Sharpton argued that Limbaugh has been “anti-NFL” in his comments about several of the league’s players, specifically naming Philadelphia Eagles quarterbacks Michael Vick and Donovan McNabb. Limbaugh sparked controversy several years ago by contending that the media want McNabb to succeed simply because he is black.
In addition, Sharpton wrote that Limbaugh’s “recent statement — that the NFL was beginning to look like a fight between the Crips and the Bloods without the weapons — was disturbing.”
And, as usual, the Rev. Jackson has weighed in as well:
Jackson said in a telephone interview that Limbaugh had made his wealth “appealing to the fears of whites” with an unending line of insults against blacks and other minorities.
“The National Football League has set high standards for racial justice and inclusion,” Jackson said. “He should not have the privilege of owning an NFL franchise — and it is a privilege.” The civil rights leader said he’s had contact with numerous players and ex-players concerned about the bid.
This would be so laughable if it weren’t for the fact that we have two prominent racist race hustlers masquerading as self-proclaimed “anti-discrimination activists” actively urging the NFL to prevent a white man they don’t like from having the opportunity to buy an NFL franchise, on the basis of racial comments deemed controversial and inflammatory. Um, have these guys listened to themselves over the last 20 or so years? If we denied people opportunies based on racially tinged remarks, then Al Sharpton and Jesse Jackson would be lucky to get a job working the drive-thru at McDonald’s. But no, they’ve made their livings for decades by using racism as a crutch time after time to divide, conquer, and profit– to hamper race relations rather than to try and mend them, and to this day both men are coddled by white and black Democrats alike, including our current Nobel Prize winning celebrity President.

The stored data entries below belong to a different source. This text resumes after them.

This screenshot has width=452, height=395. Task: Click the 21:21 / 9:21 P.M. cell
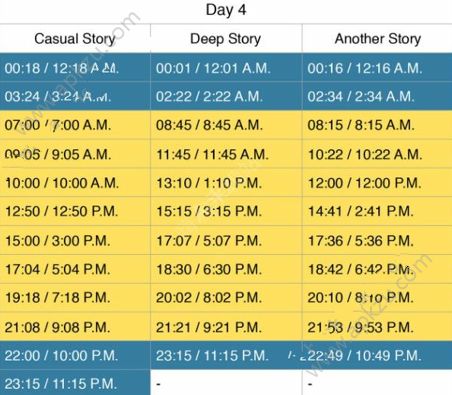226,327
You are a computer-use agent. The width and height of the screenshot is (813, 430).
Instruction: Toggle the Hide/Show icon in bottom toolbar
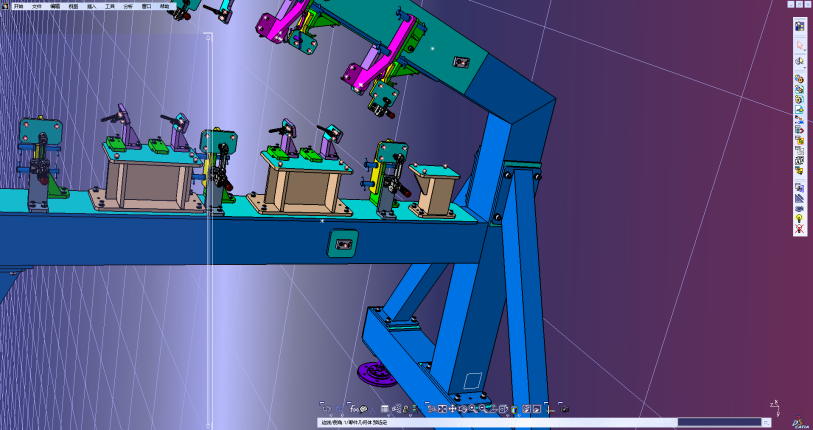(x=527, y=409)
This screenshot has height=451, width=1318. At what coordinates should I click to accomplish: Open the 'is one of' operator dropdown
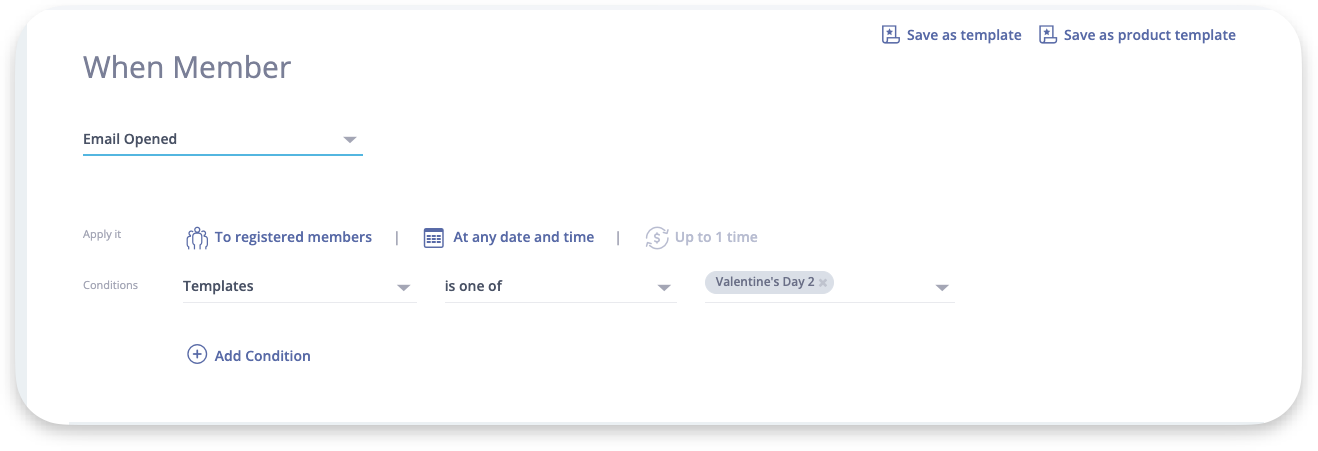pos(663,288)
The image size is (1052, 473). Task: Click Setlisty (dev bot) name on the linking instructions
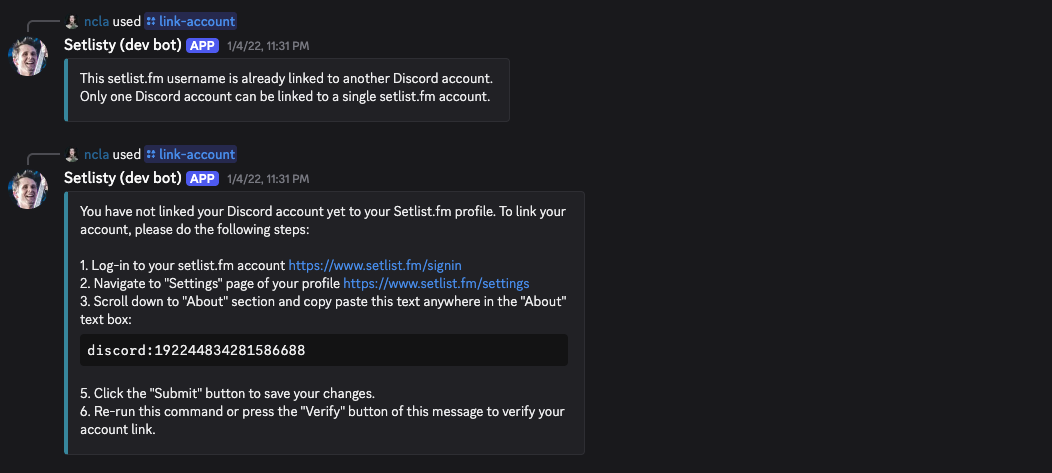point(122,178)
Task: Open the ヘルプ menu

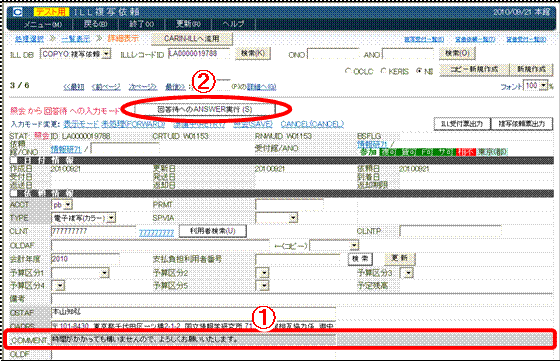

Whereas Don Imus had to be fired for his racially irresponsible remarks, Sharpton and Jackson are celebrated and adored by the MSM and pandering Democrat politicians in spite of their routine race-baiting and irresponsible behavior. Whereas Rush Limbaugh should be denied the opportunity to buy an NFL team based on a few racially insensitive remarks, Al Sharpton has had a radio talk show for a number of years with enough of a following to keep it on the air in spite of the Tawana Brawley hoax, the Freddy’s Fashion Mart tragedy, and numerous other racial incidents for which he has never apologized. Same same for Jesse Jackson, who has a record of race hustling various industries for money, is a known Jew-hater and who was caught using money from his own organization to prop up his pregnant mistress back in the late 90s all the while “counseling” Bill Clinton on his extra-marital activities.
Not surprising, but disgusting all the same. This blatant double standard will only stop when the MSM and prominent Democrat politicians grow some brass ones and turn on these fools. I won’t hold my breath, because I know in this country, it’s more advantageous for liberal politicians to keep quiet about race-baiters in their own party than to speak out against words and actions that have hurt our country far more than a few racially tinged comments from Rush Limbaugh over the last 30 plus years ever have.
I hope to be back to a full blogging schedule tomorrow.